# Excerpted data
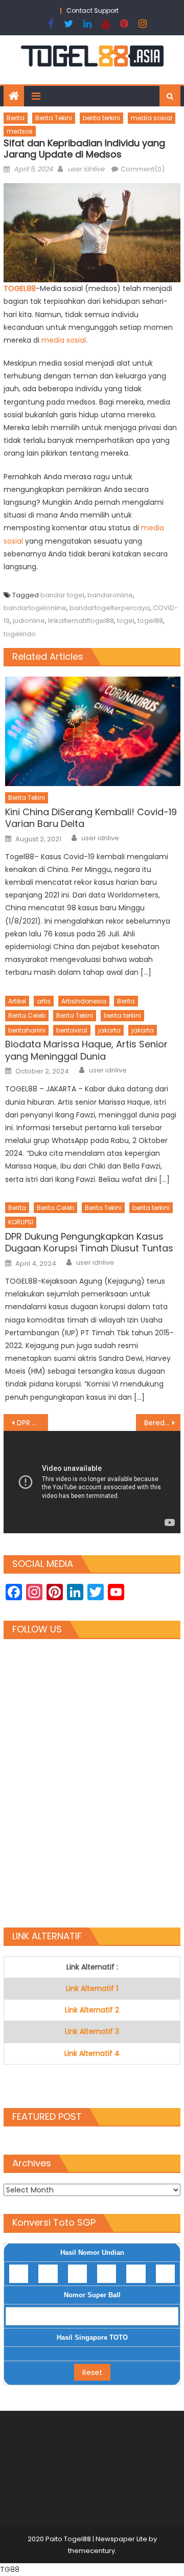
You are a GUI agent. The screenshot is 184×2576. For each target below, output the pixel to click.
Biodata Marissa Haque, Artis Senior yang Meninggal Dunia (86, 1050)
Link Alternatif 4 (92, 2053)
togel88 (150, 620)
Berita (16, 118)
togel (125, 620)
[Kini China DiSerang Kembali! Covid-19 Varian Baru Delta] (92, 731)
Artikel (17, 1001)
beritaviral (71, 1030)
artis (44, 1001)
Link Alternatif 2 (92, 2010)
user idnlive (85, 169)
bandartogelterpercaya (110, 608)
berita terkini (101, 118)
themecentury (91, 2551)
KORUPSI (20, 1222)
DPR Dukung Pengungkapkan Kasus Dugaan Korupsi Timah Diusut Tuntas (89, 1242)
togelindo (20, 634)
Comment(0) (143, 169)
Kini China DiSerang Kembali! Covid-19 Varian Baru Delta (91, 818)
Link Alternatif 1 (92, 1988)
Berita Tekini (53, 118)
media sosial (151, 118)
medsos (20, 131)
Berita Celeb (26, 1015)
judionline (29, 620)
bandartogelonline (35, 608)
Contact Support (92, 10)
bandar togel (62, 595)
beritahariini (26, 1030)
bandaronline (110, 595)
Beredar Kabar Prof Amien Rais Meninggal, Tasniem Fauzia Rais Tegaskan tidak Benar (162, 1423)
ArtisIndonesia (83, 1001)
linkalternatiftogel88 (81, 620)
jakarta (109, 1030)
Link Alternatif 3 (92, 2031)
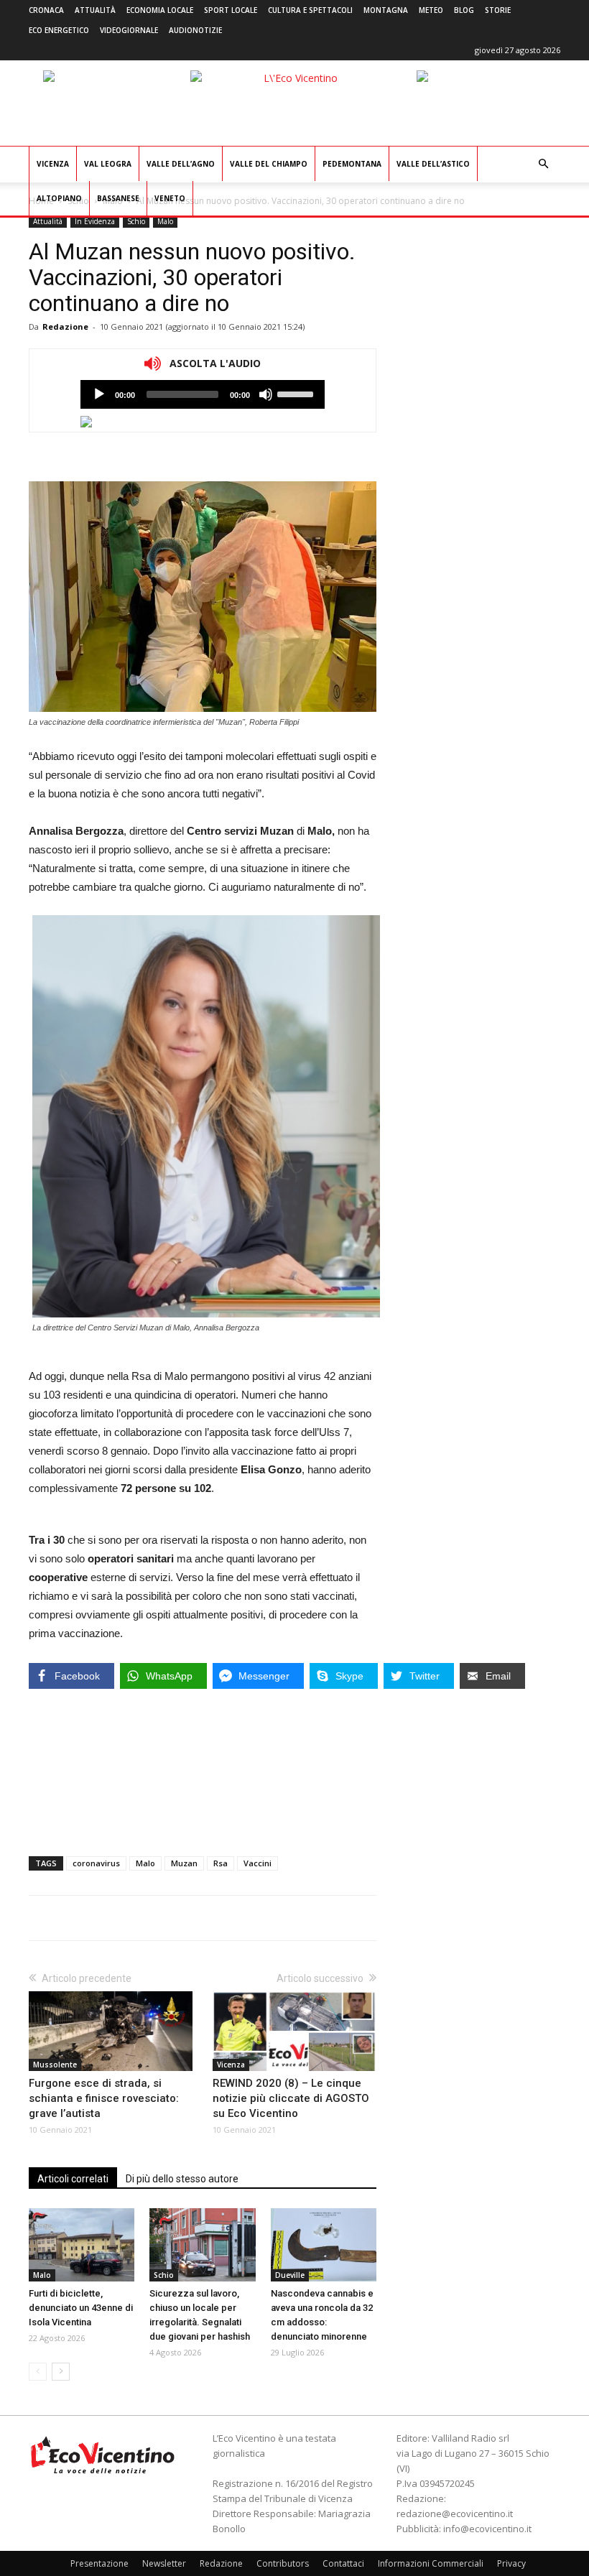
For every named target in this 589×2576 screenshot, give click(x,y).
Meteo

# Exercise
Give only a number, the count of lines above that include the string "Meninggal".

# Response
2